▸ WHAT YOU NEED TO DO:
Set out word for word the line that contains "Task: Click the floating shopping cart icon" and each line after it, through the end of the data below, but exclude the pictures.

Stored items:
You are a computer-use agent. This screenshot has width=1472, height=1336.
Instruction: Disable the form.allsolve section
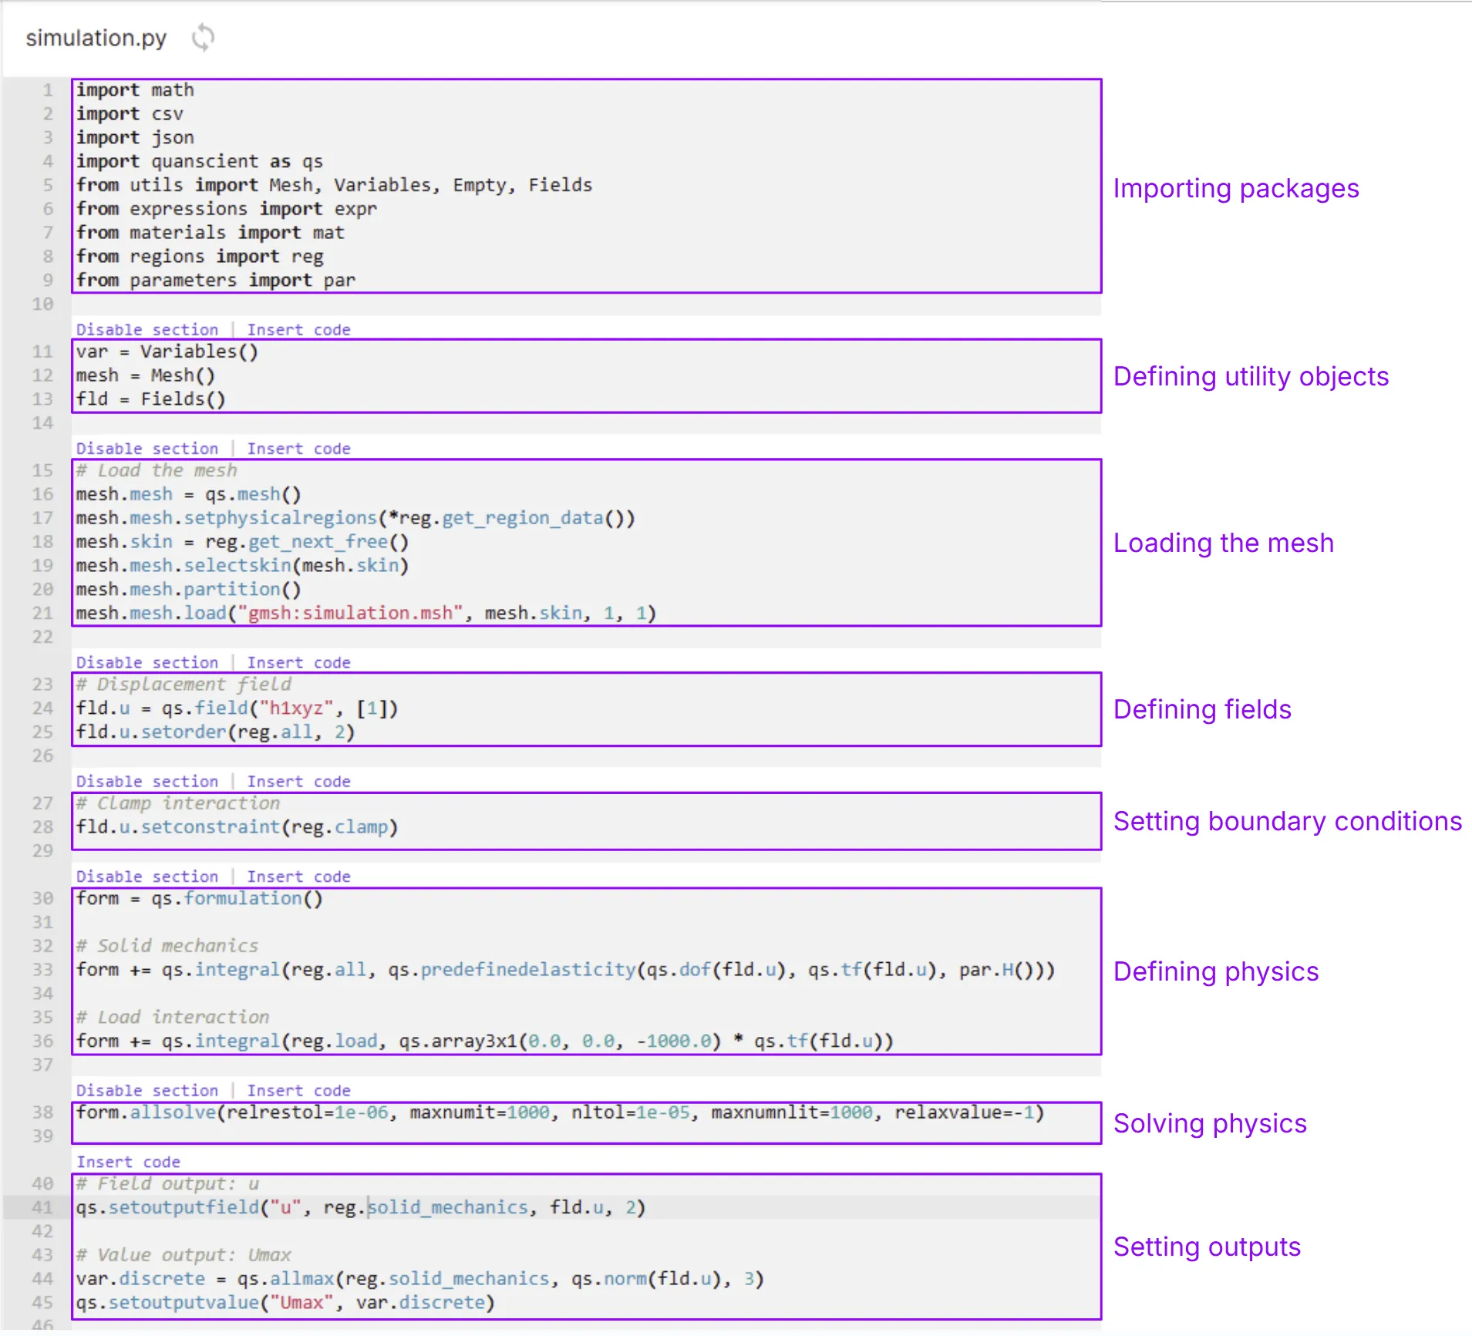point(147,1091)
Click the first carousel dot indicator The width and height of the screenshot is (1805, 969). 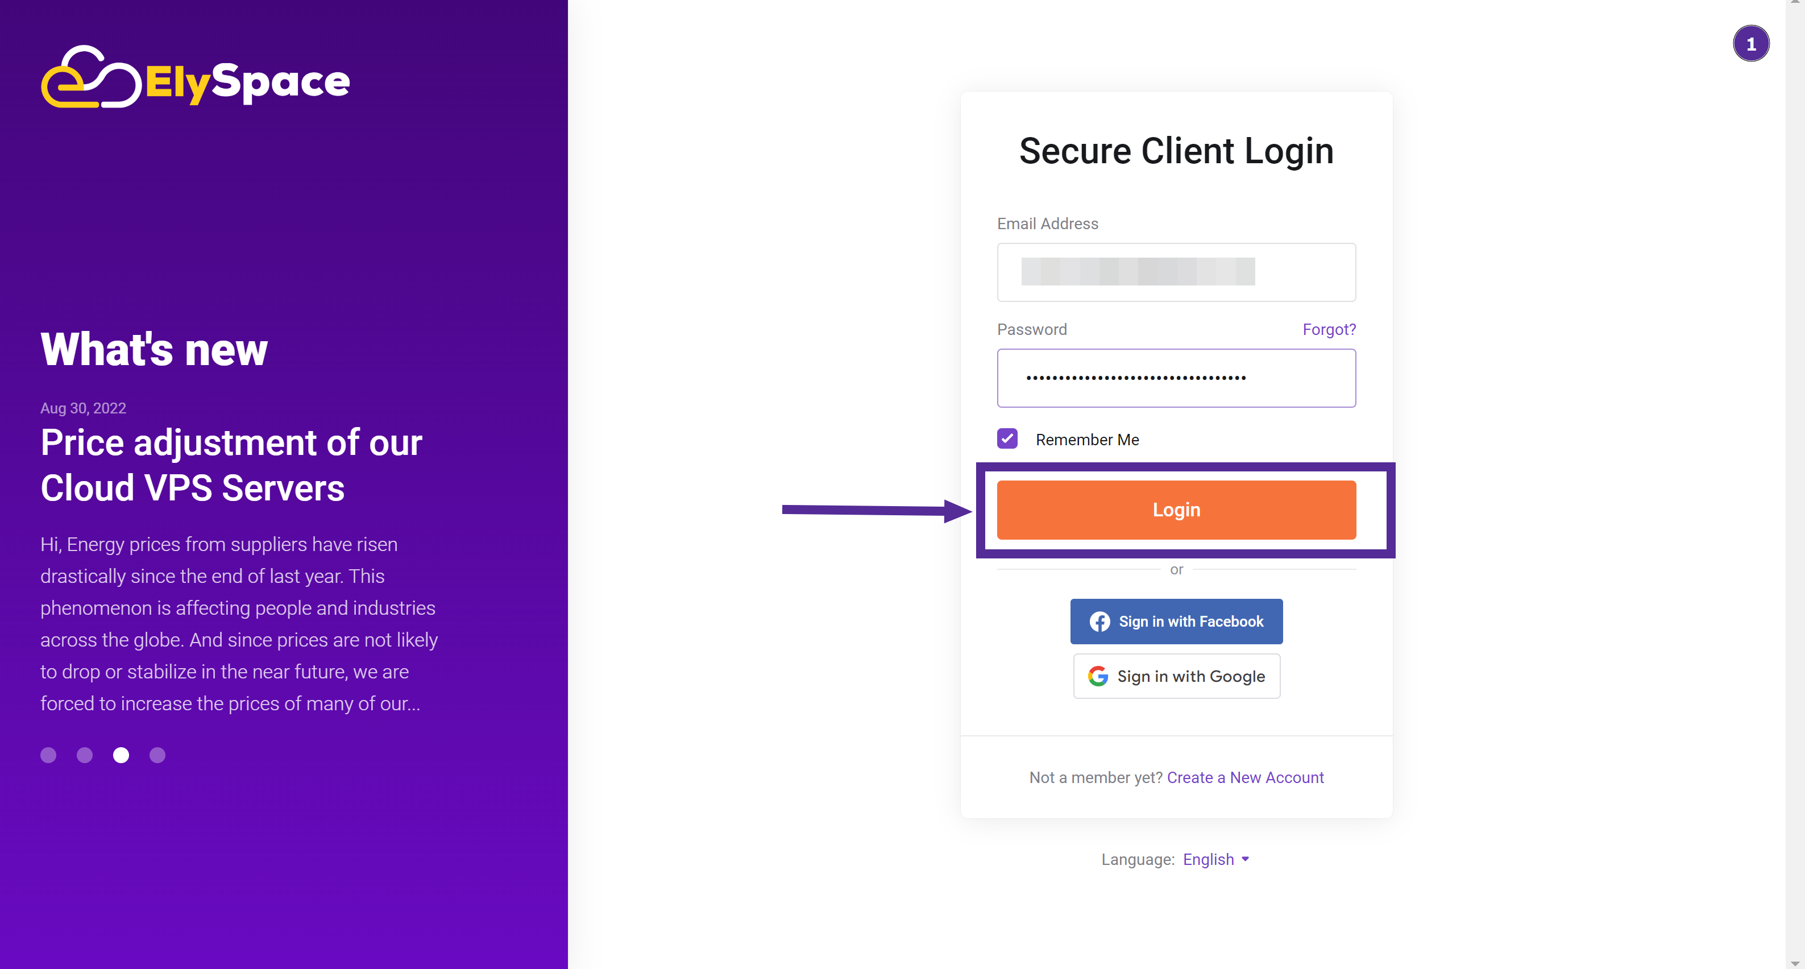pos(49,755)
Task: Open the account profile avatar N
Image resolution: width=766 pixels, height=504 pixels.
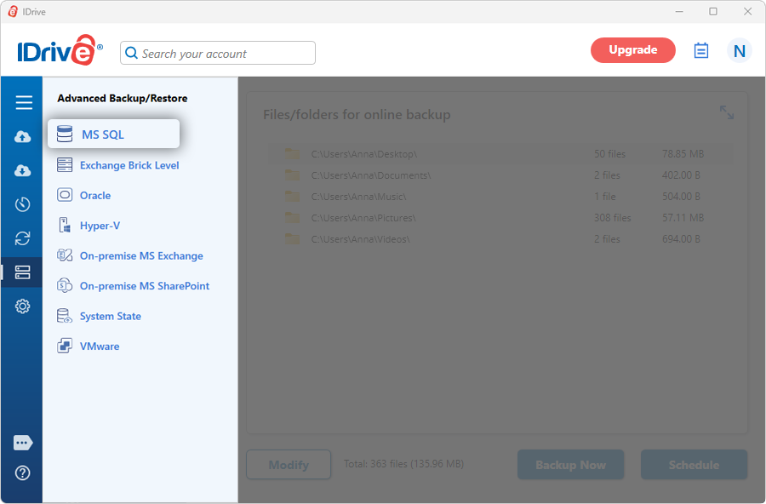Action: pos(739,51)
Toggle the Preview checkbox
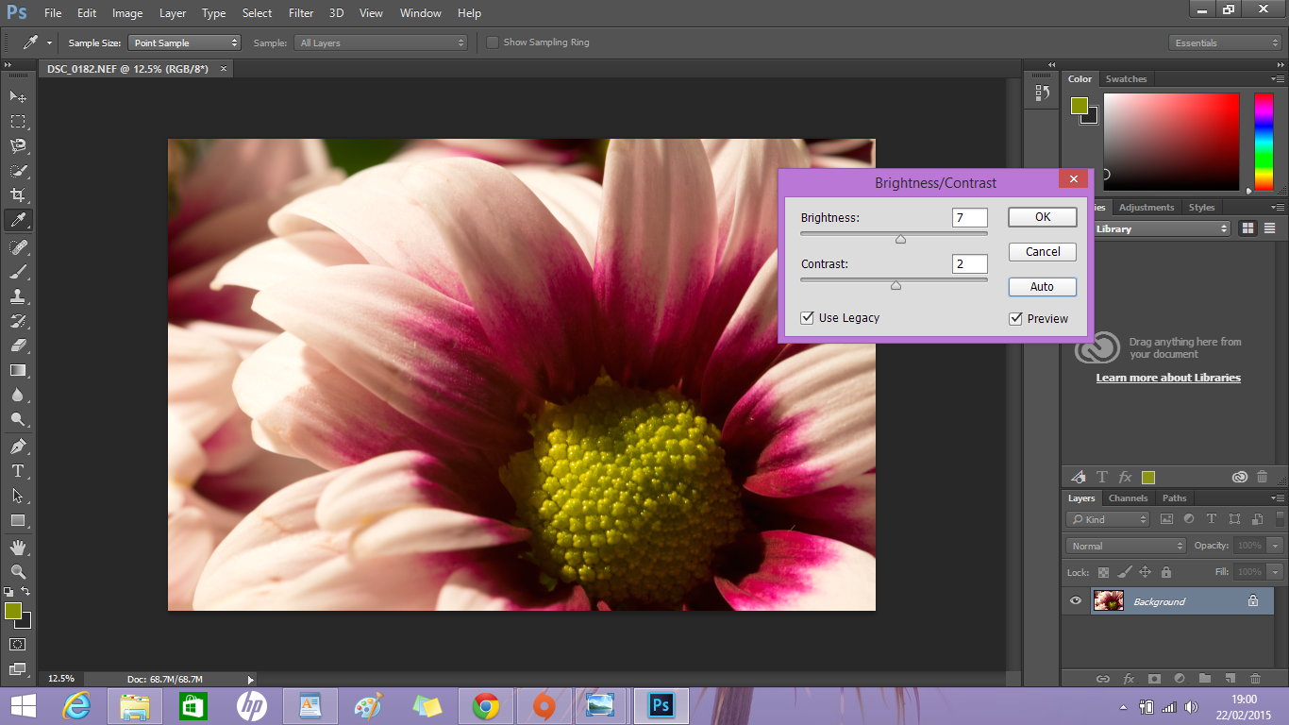The height and width of the screenshot is (725, 1289). 1016,319
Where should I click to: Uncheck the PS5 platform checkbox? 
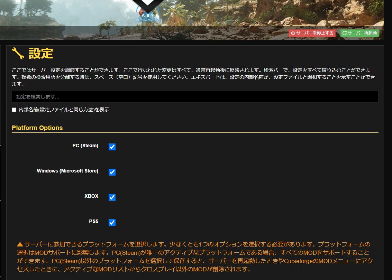(112, 222)
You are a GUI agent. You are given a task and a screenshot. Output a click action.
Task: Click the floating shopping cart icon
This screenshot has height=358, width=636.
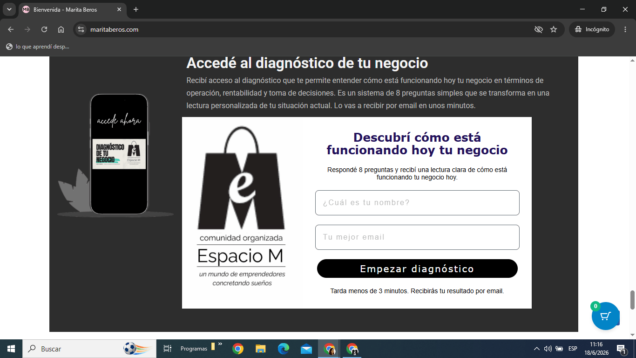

▸ EXERCISE SOLUTION:
Task: Click the floating shopping cart icon
This screenshot has height=358, width=636.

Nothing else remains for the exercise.